The idea that so many things we encounter in everyday life could be threatening our mental wellbeing is an alarming one. But our physical environments can also nourish our mental health. There’s plenty of research showing that our risk for depression and other psychiatric disorders is lowered by— you guessed it—contact with nature. People are more physically active while in nature and the sights, sounds, and smells of greenery and oceans soothe us and give our mood a boost.
In one experiment, scientists discovered that after a stroll in nature people are less prone to rumination, the tendency to obsess over one’s mistakes and troubles that is a common feature of disorders like depression and anxiety. The nature walk also calmed activity in several brain regions involved in rumination and responding to threats to our sense of belonging or feelings that we’ve made a social misstep.
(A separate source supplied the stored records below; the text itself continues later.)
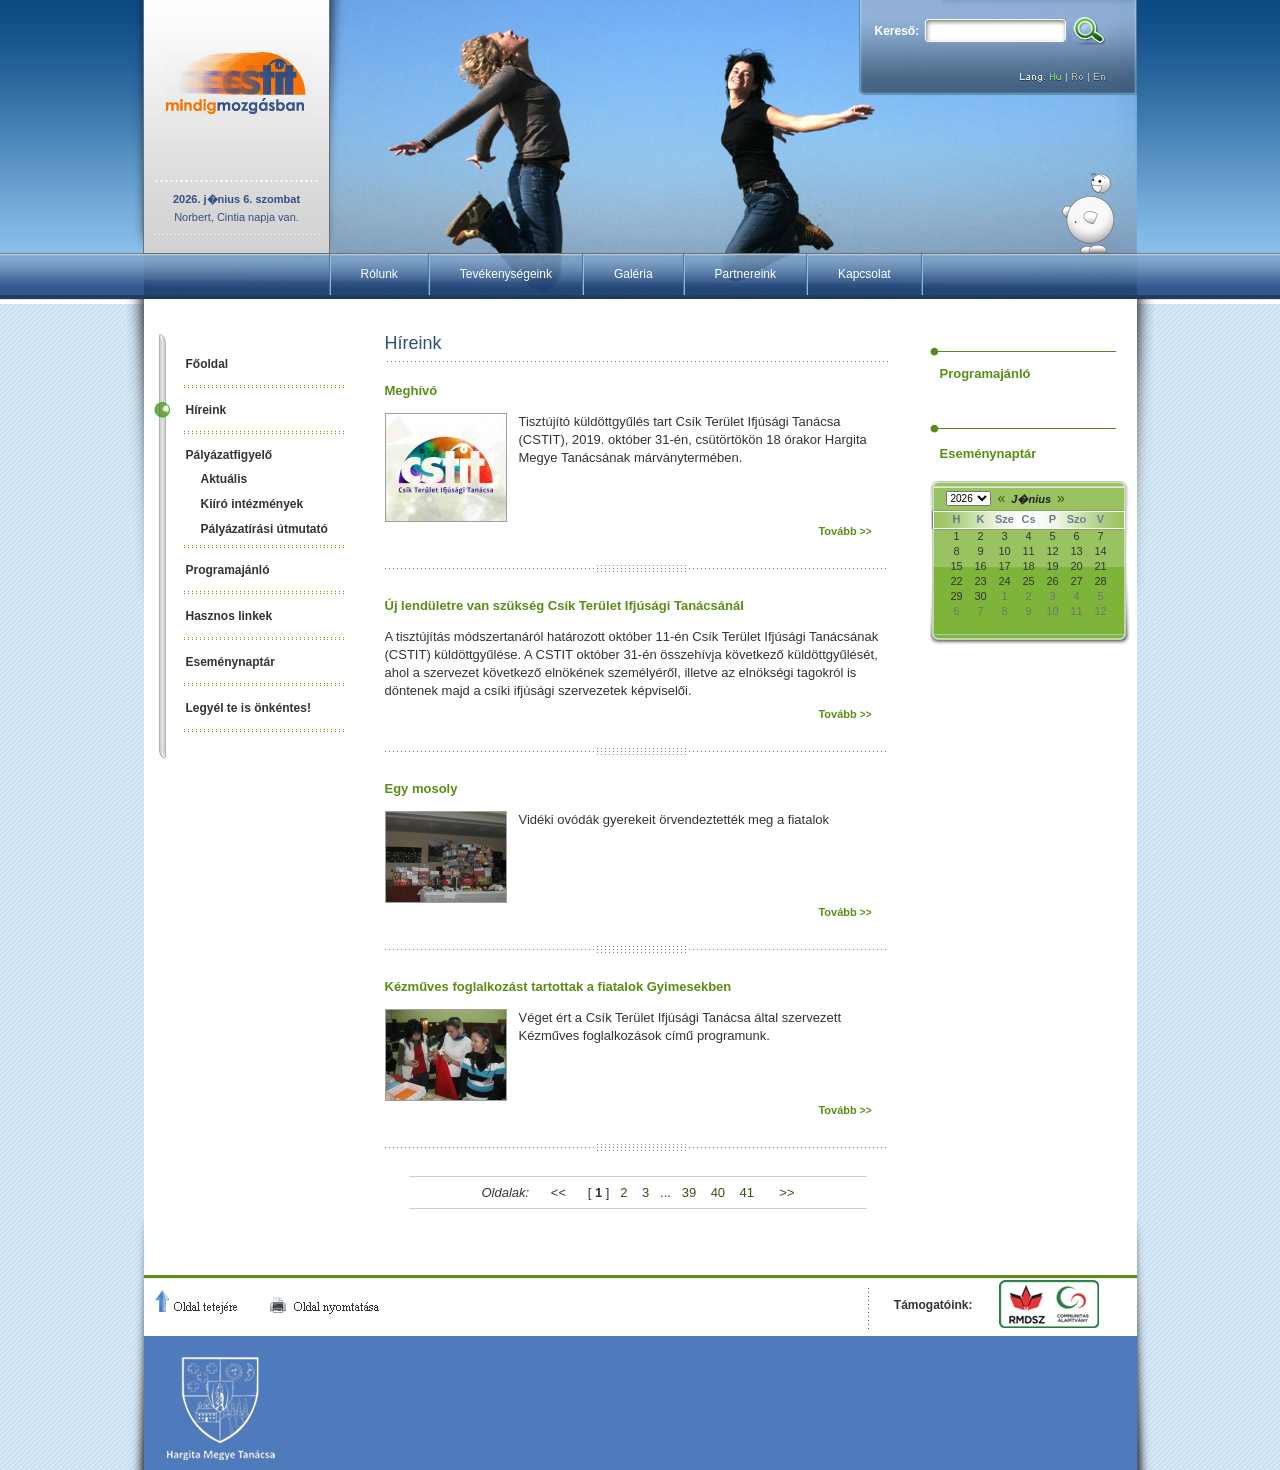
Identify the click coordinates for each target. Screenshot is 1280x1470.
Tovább (844, 531)
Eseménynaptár (230, 662)
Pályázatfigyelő (229, 455)
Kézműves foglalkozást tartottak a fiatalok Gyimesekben (558, 986)
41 (747, 1192)
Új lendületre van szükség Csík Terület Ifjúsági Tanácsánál (564, 605)
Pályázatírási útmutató (264, 529)
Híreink (206, 410)
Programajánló (228, 570)
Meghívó (411, 390)
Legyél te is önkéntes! (248, 708)
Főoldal (207, 364)
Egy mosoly (421, 788)
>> (786, 1192)
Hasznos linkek (229, 616)
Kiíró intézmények (252, 504)
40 (718, 1192)
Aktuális (224, 479)
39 (689, 1192)
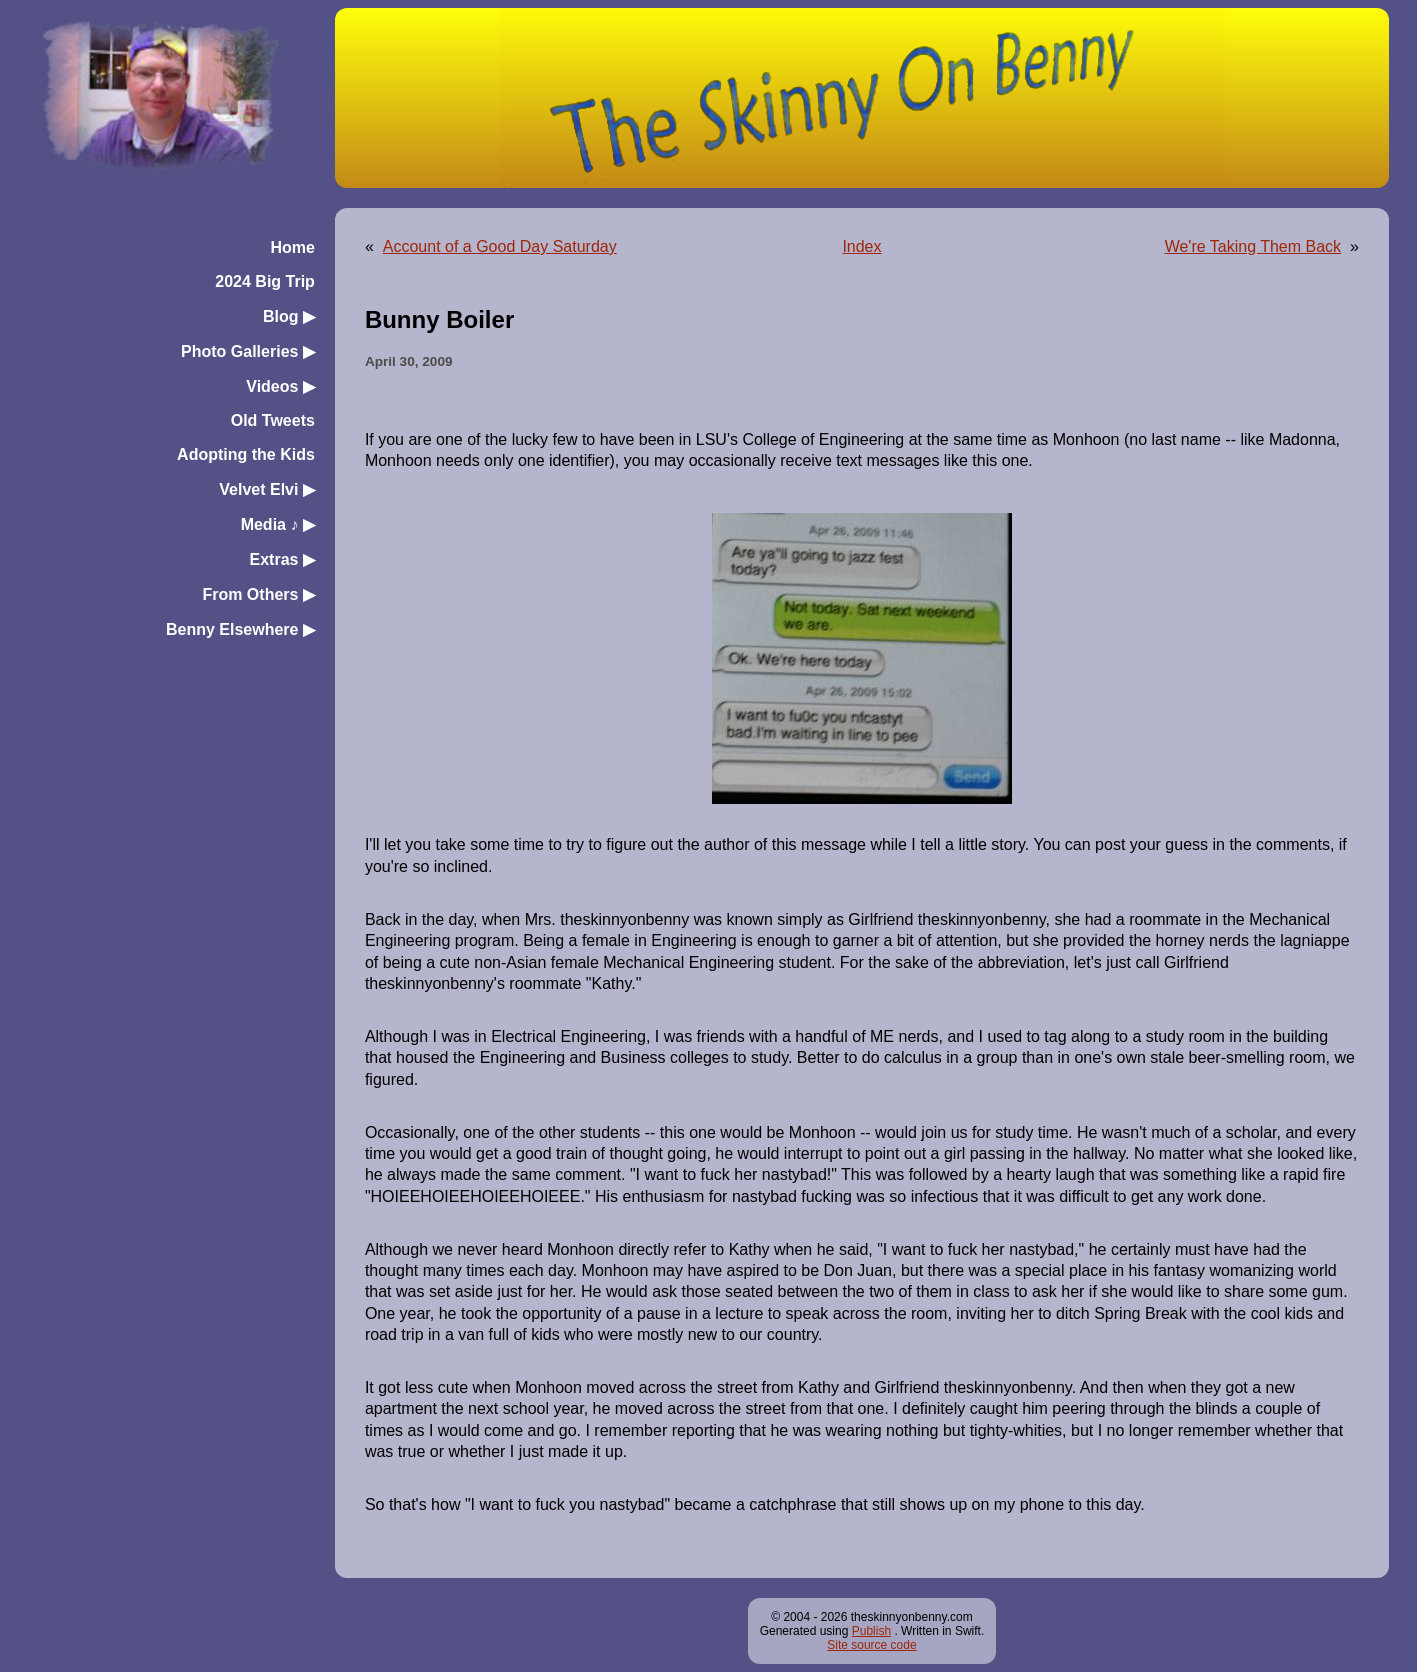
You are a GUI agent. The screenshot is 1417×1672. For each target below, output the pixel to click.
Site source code (871, 1645)
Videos (280, 386)
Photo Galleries (248, 351)
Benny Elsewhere (240, 629)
One of these brain areas—known as the perigenual anterior cingulate cortex, which is involved in regulating our emotions—may be key to understanding how our environments can harm or help our mental health, Meyer-Lindenberg believes.
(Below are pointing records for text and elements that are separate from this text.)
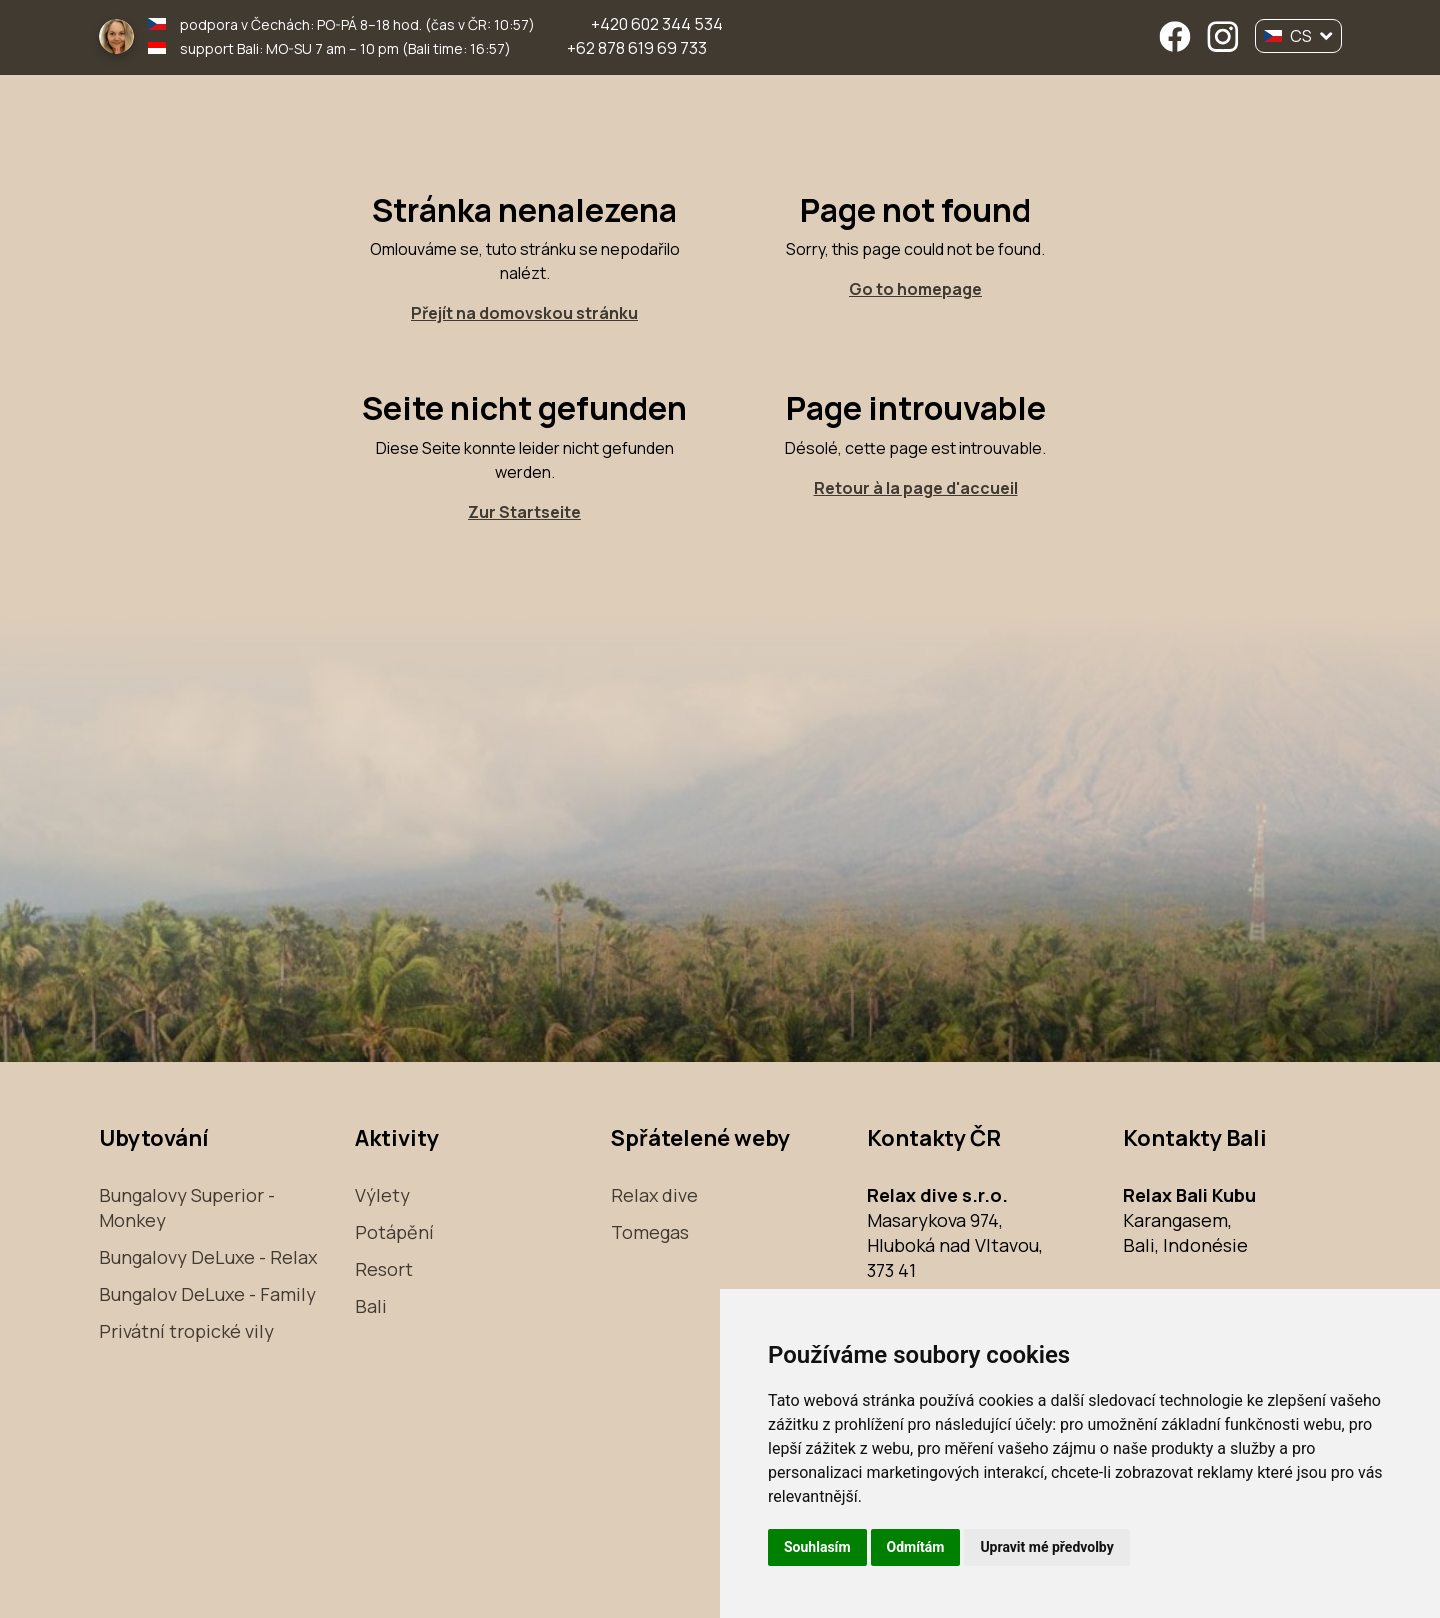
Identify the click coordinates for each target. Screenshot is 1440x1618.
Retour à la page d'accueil (916, 488)
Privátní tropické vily (186, 1331)
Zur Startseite (524, 512)
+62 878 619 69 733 (637, 48)
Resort (384, 1269)
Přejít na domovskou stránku (524, 313)
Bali (371, 1306)
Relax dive (654, 1195)
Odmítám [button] (916, 1547)
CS (1298, 36)
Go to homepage (915, 289)
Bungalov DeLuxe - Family (207, 1294)
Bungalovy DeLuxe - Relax (208, 1257)
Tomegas (650, 1232)
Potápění (394, 1232)
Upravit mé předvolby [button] (1046, 1547)
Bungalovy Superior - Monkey (187, 1207)
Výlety (382, 1195)
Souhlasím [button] (817, 1547)
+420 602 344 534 (657, 24)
“A lot of the risk factors that we’ve been looking at tend to hit the same brain system,” he says. He and his colleagues have found that this part of the brain responds particularly strongly to socially stressful situations in people who were raised in cities. This area also seems to be influenced by a number of genes that have been linked to susceptibility towards depression and other psychiatric illnesses, suggesting it may be important to our mental health.
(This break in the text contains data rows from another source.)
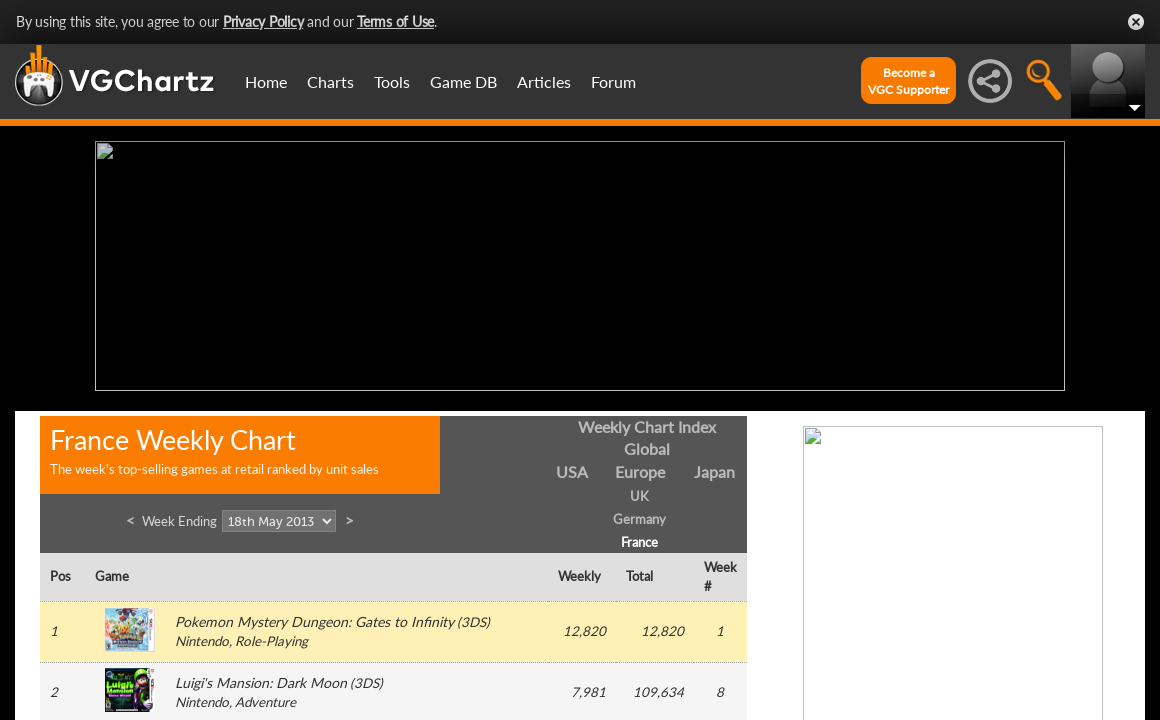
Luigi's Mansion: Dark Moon (261, 678)
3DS (473, 618)
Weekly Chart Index (647, 421)
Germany (639, 514)
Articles (544, 81)
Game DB (463, 81)
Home (266, 81)
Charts (330, 81)
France (639, 537)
Nearly one in five adults in the United States live with a mental illness, while depression is considered the leading cause of disability worldwide by the World Health Organization. This makes it vitally important for us to learn more about how the world around us is shaping our mental health, van den Bosch says. She hopes this information will give policymakers incentives to further tighten restrictions on air pollution and other noxious products of human industry.
“We know that many of these things are bad, and do we really need more evidence? It seems like the answer is yes,” says van den Bosch. Even if the effect on our overall risk for mental illness turns out to be small, she says, “It will still have a huge impact on population health.”
Kioumourtzoglou also hopes to see research probing whether exercise, time in nature, or other actions could offset the risks that air pollution and other hazards pose to our mental health. Whatever these steps are, they likely won’t be easy or practical for everyone. That’s why it’s also important to inject greenery into our cities, where many hazards are most concentrated. Not only do parks and street trees give city dwellers a revitalizing dose of nature, they also help us by muffling noiseand absorbing pollutants.
We can’t just flatten our cities and rebuild them into forested utopias, Kioumourtzoglou admits. But we can keep environmental health in mind when planning new neighborhoods and refurbishing existing ones. “Sometimes it takes a while for new and more protective regulations to kick in—and we need to know what we can do in the meantime to protect ourselves,” she says.